Ecological and evolutionary forces shaping microbi.. (MicroEcoEvol)
Ecological and evolutionary forces shaping microbial diversity in freshwater blooms
Start date: 01 Jun 2015,
End date: 31 May 2018
"Bacterial communities dominate the living biomass on Earth and contribute significantly to all global cycles of matter and energy. However, due to the high genetic heterogeneity of the ecosystems and their richness in diverse microbial species, our knowledge of bacterial communities remains limited. Therefore, in order to understand any bacterial community's ecology and predict how these communities and their respective ecosystems will respond to environmental changes, we need (i) to identify the different ecologically distinct microbial populations (or "clusters") that compose it, and (ii) to determine the interactions between clusters, and how they evolve. To address these challenging goals, this study will use the model system of Microcystis, the cyanobacterium that is mainly responsible for toxic algal bloom in lakes worldwide. The goal of this project is to (i) determine how (and if) Microcystis is specialized into different ecologically and genetically distinct clusters, (ii) to track how the Microcystis populations (or clusters) respond to environmental changes (pH, temperature, pollution from fertilizer runoff) and biological factors (viruses that prey on bacteria). This will allow us to understand how Microcystis populations change and adapt over time, helping us to predict and prevent harmful blooms.

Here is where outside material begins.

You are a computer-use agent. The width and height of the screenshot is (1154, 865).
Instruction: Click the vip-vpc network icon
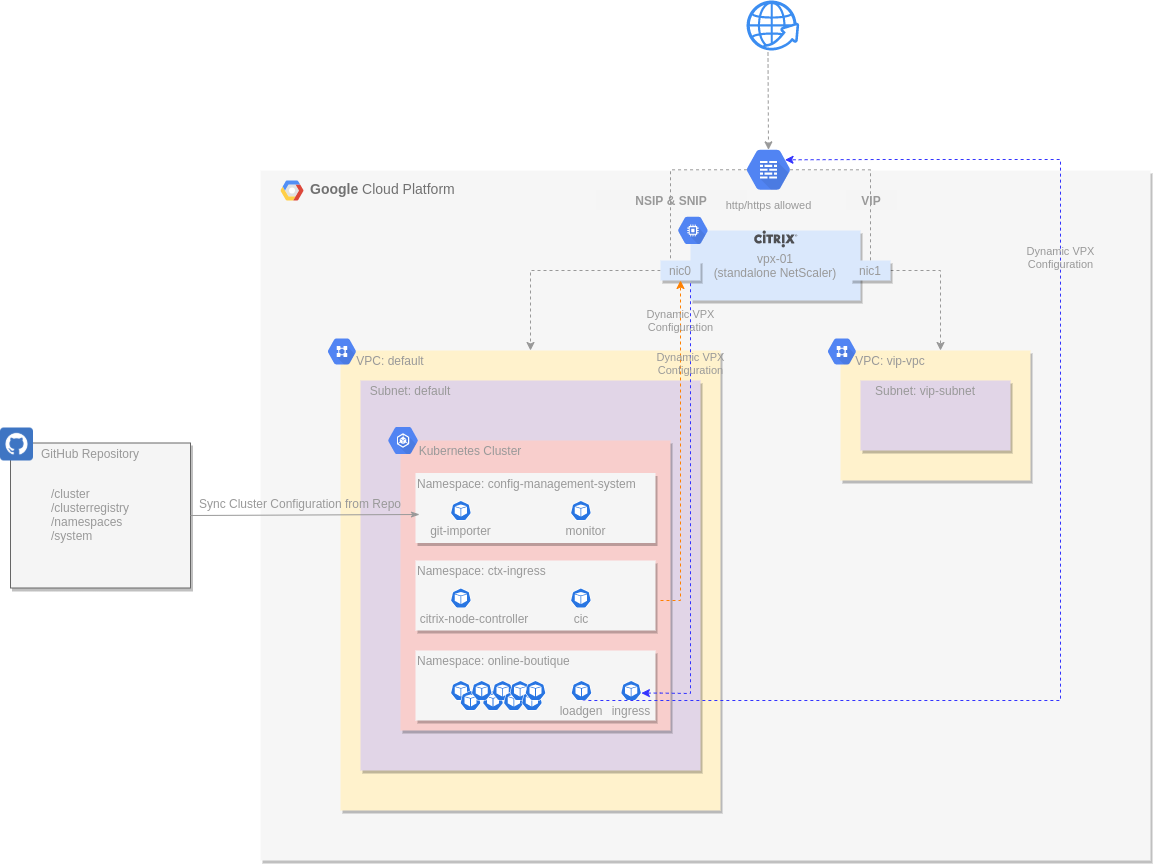click(842, 351)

Using a unique multidisciplinary approach mixing ecology and evolution, and combining observations from natural time-courses in lakes, in situ experiments in microcosms within lakes, and in vitro experiments, this project will provide an unprecedented understanding of how changing regimes of natural selection, imposed by environmental and biological factors, shape microbial communities on the scales of populations, genomes and genes. This project will provide major advances in bloom understanding, in prediction by the identification new genetic biomarkers and in prevention by defining the conditions under which phage therapy might be a practical strategy."